Horeb took one of the larger djembe s and examined the surface of the skin. He turned the drum around and around in his hands.
“I haven’t played this kind of drum before,” he said finally. “I usually play the log drum of the Lokele.”
“You see?” said Otik. “I told you. He doesn’t play. He says he plays so he gets this job.”
“It won’t speak the same language,” said Horeb.
“Try,” said Lars.
“Hand me another,” said Horeb, and he took the two drums between his knees.

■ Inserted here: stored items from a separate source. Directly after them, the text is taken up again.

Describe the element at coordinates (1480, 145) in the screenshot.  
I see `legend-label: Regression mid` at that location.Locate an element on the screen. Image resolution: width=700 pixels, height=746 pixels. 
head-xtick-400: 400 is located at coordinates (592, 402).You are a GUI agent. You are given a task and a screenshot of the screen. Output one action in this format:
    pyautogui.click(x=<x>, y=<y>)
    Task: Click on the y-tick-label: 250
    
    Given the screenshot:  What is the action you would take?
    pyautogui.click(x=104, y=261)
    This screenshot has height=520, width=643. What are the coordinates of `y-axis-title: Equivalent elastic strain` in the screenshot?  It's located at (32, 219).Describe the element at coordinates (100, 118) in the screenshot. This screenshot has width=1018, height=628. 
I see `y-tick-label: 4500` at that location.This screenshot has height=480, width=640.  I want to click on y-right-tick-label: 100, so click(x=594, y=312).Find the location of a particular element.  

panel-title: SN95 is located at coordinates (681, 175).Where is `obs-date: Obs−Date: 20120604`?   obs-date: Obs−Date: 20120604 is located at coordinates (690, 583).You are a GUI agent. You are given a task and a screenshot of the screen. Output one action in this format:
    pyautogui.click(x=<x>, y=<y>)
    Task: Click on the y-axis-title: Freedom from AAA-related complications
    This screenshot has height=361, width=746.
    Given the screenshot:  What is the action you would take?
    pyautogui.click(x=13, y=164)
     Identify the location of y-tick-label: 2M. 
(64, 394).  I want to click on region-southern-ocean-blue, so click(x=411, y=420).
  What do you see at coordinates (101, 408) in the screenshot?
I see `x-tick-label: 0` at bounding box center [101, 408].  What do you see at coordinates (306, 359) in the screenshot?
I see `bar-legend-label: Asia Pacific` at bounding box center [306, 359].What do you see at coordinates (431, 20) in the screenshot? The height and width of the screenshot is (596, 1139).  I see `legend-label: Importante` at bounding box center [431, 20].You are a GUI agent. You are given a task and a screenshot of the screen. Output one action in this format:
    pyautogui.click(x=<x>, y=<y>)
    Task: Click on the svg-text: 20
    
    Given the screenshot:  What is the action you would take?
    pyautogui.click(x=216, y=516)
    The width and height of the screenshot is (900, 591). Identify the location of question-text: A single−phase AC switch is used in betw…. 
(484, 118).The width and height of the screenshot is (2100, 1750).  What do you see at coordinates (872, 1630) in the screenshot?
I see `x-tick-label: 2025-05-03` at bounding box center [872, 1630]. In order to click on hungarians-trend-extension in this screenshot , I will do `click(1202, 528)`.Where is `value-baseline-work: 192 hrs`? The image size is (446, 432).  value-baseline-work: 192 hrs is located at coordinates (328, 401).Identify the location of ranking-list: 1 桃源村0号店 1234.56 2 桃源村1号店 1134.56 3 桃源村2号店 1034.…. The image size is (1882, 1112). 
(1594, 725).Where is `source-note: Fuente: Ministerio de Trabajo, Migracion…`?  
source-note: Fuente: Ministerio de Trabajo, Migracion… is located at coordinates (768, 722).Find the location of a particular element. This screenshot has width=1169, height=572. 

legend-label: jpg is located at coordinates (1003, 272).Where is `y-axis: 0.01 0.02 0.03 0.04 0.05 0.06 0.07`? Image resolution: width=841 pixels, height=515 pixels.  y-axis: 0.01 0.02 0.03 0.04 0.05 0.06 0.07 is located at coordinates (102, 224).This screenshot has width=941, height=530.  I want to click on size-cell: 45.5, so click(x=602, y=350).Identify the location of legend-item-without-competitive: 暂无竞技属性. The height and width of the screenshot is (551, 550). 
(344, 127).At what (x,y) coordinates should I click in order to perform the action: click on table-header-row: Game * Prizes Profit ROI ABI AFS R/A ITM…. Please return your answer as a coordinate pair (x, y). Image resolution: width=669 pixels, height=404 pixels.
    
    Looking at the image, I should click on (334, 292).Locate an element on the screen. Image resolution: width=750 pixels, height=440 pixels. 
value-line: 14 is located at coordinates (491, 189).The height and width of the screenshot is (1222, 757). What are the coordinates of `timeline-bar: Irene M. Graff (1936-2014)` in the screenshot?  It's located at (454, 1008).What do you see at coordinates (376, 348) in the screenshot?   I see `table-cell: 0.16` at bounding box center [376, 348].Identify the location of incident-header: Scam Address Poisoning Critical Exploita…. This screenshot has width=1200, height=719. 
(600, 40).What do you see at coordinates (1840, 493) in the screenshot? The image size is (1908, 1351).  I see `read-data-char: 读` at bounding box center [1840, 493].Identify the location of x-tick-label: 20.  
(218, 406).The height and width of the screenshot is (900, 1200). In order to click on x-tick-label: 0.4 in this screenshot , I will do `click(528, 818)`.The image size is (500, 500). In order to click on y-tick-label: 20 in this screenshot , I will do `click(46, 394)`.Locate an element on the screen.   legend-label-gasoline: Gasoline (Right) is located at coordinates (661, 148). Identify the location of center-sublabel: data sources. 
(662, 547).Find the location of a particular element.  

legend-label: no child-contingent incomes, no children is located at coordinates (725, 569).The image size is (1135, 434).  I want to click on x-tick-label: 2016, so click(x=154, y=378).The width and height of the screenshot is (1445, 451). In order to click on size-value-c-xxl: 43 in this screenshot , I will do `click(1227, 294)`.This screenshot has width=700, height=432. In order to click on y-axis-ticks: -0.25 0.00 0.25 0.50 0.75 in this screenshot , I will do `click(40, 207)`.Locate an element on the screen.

The first beat hit Radar so hard in the chest, he nearly fell backwards into the river. The sound — clean, flat, true — was unlike anything he had ever heard before. A sound to be felt and tasted. A sound that penetrated deep into the marrow of his bones. Then came the next beat, and the next, Horeb working back and forth between the two drums, high and low, the rhythm picking up now, shifting, finding itself, sliding into a groove, pulling back. Horeb paused, took a breath, eyes closed, and then the drumming rolled down again, rising into the night sky, his palms caressing the skin of the drums as if he were conversing with the heavens, fingers flexed up, fingers flexed down, speaking to the night, the beats flying out across the surface of the river.
Radar heard a whoop from their invisible audience. A quick series of ululations. The darkness was filled with people. Otik looked around, his eyes alight. Radar had never seen him like this before. He heaved up his great body and hurried into Moby-Dikt. He came out with birds in his hands.